In telecommunications, a long-distance call (U.S.) or trunk call (also known as a toll call in the U.K. [citation needed]) is a telephone call made to a location outside a defined local calling area. Long-distance calls are typically charged a higher billing rate than local calls. The term is not necessarily synonymous with placing calls to another telephone area code.

Long-distance calls are classified into two categories: national or domestic calls which connect two points within the same country, and international calls which connect two points in different countries. Within the United States there is a further division into long-distance calls within a single state (intrastate) and interstate calls, which are subject to different regulations (counter-intuitively, calls within states are usually more expensive than interstate calls). Not all interstate calls are long-distance calls. Since 1984 there has also been a distinction between intra-local access and transport area (LATA) calls and those between different LATAs, whose boundaries are not necessarily state boundaries.

Before direct distance dialing (DDD), all long-distance calls were established by special switchboard operators (long-distance operators) even in exchanges where calls within the local exchange were dialed directly. Completion of long-distance calls was time-consuming and costly as each call was handled by multiple operators in multiple cities. Record keeping was also more complex, as the duration of every toll call had to be manually recorded for billing purposes.

In many less-developed countries, such as Spain, Mexico, Brazil, and Egypt, calls were placed at a central office the caller went to, filled out a paper slip, sometimes paid in advance for the call, and then waited for it to be connected.[1] In Spain these were known as locutorios, literally "a place to talk". In towns too small to support a phone office, placing long-distance calls was a sideline for some businesses with telephones, such as pharmacies.

In some countries, such as Canada and the United States, long-distance rates were historically kept artificially high to subsidize unprofitable flat-rate local residential services.[citation needed] Intense competition between long-distance telephone companies narrowed these gaps significantly in most developed nations in the late 20th century.

The cost of international calls varies dramatically among countries.
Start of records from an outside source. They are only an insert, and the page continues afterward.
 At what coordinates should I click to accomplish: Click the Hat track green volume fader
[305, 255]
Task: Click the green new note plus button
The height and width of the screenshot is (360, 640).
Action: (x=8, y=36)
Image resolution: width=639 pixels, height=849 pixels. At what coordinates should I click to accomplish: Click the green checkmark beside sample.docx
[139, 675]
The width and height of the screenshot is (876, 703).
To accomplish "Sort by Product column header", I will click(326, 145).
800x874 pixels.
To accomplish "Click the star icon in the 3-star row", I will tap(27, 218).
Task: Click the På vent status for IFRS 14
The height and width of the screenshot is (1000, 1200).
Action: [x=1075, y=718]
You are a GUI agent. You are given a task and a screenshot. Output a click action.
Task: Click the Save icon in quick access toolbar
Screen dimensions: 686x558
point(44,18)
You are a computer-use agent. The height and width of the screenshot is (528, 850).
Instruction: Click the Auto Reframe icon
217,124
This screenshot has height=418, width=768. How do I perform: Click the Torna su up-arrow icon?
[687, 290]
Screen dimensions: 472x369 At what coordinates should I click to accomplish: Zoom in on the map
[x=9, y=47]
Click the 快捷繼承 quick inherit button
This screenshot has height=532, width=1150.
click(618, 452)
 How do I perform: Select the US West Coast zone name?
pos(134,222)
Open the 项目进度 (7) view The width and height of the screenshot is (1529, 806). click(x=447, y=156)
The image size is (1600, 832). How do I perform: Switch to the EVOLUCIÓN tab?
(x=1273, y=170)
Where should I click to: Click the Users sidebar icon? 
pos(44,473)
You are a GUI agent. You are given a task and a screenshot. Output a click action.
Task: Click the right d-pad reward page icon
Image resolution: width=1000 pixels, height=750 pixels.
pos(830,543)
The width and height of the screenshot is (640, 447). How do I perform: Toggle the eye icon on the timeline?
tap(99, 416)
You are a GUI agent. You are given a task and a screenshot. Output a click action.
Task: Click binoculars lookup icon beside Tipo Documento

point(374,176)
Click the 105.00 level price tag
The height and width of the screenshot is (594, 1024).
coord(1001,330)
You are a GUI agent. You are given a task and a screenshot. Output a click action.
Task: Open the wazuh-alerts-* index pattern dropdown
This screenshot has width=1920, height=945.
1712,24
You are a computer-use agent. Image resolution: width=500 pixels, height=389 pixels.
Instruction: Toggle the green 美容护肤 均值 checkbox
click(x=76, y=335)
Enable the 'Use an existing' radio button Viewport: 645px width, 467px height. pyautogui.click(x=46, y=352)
The receiving country has total discretion in specifying what the caller should be charged (by the originating company, who in a separate transaction transfers these funds to the destination country) for the cost of connecting the incoming international call with the destination customer anywhere in the receiving country. This has only a loose, and in some cases no, relation to the actual cost. Some less-developed countries, or their telephone company(s), use these fees as a revenue source.

  1. ^ Eisenberg, Daniel (1989). "3. Quito to Chiriquí". Journal of Hispanic Philology. Vol. 100000. pp. 1–4.